Things to Avoid when making a decision for FMS,

- ignore impact on upstream and downstream operations

- allow the FMS to become the driving force in strategy

- believe the vendor will solve the problem

- base decisions solely on financials

- ignore employee input to the process

- try to implement all at once (if possible)

Justification of FMS,

- consider "BIG" picture

- determine key problems that must be solved

- highlight areas that will be impacted in enterprise

- determine kind of flexibility needed

- determine what kind of FMS to use

- look at FMS impacts

- consider implementation cost based on above

Factors to consider in FMS decision,

- volume of product

- previous experience of company with FMS

- product mix

- scheduling / production mixes

- extent of information system usage in organization (eg. MRP)

- use of CAD/CAM at the front end.

- availability of process planning and process data

* Process planning is only part of CIM, and cannot stand alone.

AO:3.1.2 General Concepts

Manufacturing requires computers for two functions,

- Information Processing - This is characterized by programs that can operate in a batch mode.

- Control - These programs must analyze sensory information, and control devices while observing time constraints.

A CIM system is made up of Interfaced and Networked Computers. The general structure is hierarchical,

The plant computers tend to drive the orders in the factory.

The plant floor computers focus on departmental control. In particular,

- synchronization of processes.

- downloading data, programs, etc., for process control.

- analysis of results (e.g., inspection results).

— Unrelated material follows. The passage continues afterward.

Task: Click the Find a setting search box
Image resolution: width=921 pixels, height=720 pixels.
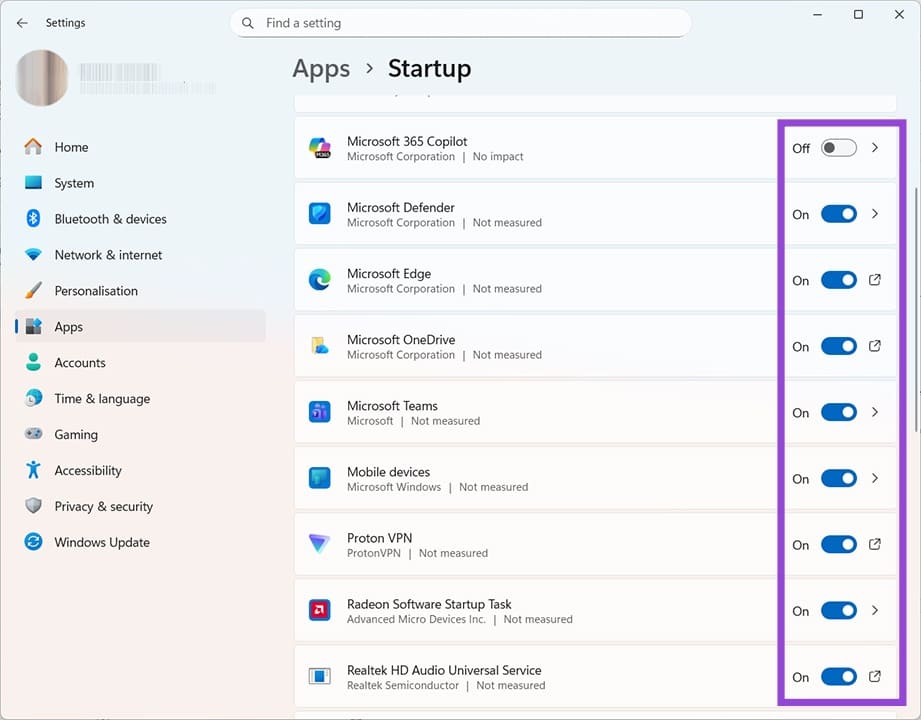Action: click(x=460, y=22)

Process control computers are local to machines to control the specifics of the individual processes. Some of their attributes are,

- program storage and execution (e.g., NC Code),

- sensor analysis,

- actuator control,

- process modeling,

- observe time constraints (real time control).

The diagram shows how the characteristics of the computers must change as different functions are handled.

To perform information processing and control functions, each computer requires connections,

- Stand alone - No connections to other computers, often requires a user interface.

- Interfaced - Uses a single connection between two computers. This is characterized by serial interfaces such as RS-232 and RS-422.

- Networked - A single connection allows connections to more than one other computer. May also have shared files and databases.

Types of common interfaces,

- RS-232 (and other RS standards) are usually run at speeds of 2400 to 9600 baud, but they are very dependable.

Types of Common Networks,

- IEEE-488 connects a small number of computers (up to 32) at speeds from .5 Mbits/sec to 8 Mbits/sec. The devices must all be with a few meters of one another.

- Ethernet - connects a large number of computers (up to 1024) at speeds of up to 10 Mbits/sec., covering distances of km. These networks are LAN's, but bridges may be used to connect them to other LAN's to make a WAN.

Types of Modern Computers,

- Mainframes - Used for a high throughput of data (from disks and programs). These are ideal for large business applications with multiple users, running many programs at once.

- Workstations (replacing Mini Computers) - have multiprocessing abilities of Mainframe, but are not suited to a limited number of users.

- Micro-processors, small computers with simple operating systems (like PC's with msdos) well suited to control. Most computerized machines use a micro-processor architecture.